== TASK ITEM ==
The lines from the start of the data through the line containing "The width and height of the screenshot is (1518, 784)." are to be reproduced exactly, both ends included.
-------
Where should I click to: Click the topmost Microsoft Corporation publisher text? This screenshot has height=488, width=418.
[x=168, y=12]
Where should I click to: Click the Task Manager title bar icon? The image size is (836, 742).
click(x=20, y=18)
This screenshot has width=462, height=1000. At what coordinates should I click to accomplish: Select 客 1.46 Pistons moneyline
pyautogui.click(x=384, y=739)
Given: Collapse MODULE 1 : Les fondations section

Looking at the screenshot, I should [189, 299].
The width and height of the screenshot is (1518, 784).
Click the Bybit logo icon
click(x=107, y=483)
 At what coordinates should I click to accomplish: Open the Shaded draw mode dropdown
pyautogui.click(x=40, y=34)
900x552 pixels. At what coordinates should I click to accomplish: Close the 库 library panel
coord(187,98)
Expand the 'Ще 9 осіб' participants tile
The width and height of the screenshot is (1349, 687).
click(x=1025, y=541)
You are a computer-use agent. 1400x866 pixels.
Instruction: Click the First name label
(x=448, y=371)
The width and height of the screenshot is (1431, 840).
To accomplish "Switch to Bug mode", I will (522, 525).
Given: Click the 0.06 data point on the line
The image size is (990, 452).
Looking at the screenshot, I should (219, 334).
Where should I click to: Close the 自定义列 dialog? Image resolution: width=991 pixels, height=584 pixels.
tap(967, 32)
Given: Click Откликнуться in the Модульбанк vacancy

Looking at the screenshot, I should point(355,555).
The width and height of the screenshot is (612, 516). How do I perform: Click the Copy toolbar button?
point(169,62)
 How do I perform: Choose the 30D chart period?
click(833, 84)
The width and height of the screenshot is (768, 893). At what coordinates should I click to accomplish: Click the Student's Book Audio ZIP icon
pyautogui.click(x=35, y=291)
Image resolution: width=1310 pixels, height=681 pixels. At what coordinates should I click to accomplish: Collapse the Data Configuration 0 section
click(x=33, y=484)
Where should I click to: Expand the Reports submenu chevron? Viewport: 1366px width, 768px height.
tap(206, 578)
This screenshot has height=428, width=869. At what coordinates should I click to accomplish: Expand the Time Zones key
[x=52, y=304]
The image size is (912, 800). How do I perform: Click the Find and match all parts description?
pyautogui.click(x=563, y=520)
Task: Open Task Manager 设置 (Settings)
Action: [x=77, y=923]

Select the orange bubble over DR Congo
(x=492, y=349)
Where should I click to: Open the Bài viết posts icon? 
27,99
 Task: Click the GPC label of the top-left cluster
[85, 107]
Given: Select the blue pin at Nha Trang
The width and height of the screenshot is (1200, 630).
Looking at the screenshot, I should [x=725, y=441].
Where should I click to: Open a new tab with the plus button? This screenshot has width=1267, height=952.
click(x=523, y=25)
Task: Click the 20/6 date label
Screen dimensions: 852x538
-------
== FINISHED TASK ==
Where should I click to: Click the topmost Microsoft Corporation publisher text? This screenshot has height=488, width=418.
[x=168, y=12]
Where should I click to: Click the Task Manager title bar icon? The image size is (836, 742).
click(x=20, y=18)
This screenshot has width=462, height=1000. At what coordinates should I click to accomplish: Select 客 1.46 Pistons moneyline
pyautogui.click(x=384, y=739)
Given: Collapse MODULE 1 : Les fondations section

Looking at the screenshot, I should [189, 299].
The width and height of the screenshot is (1518, 784).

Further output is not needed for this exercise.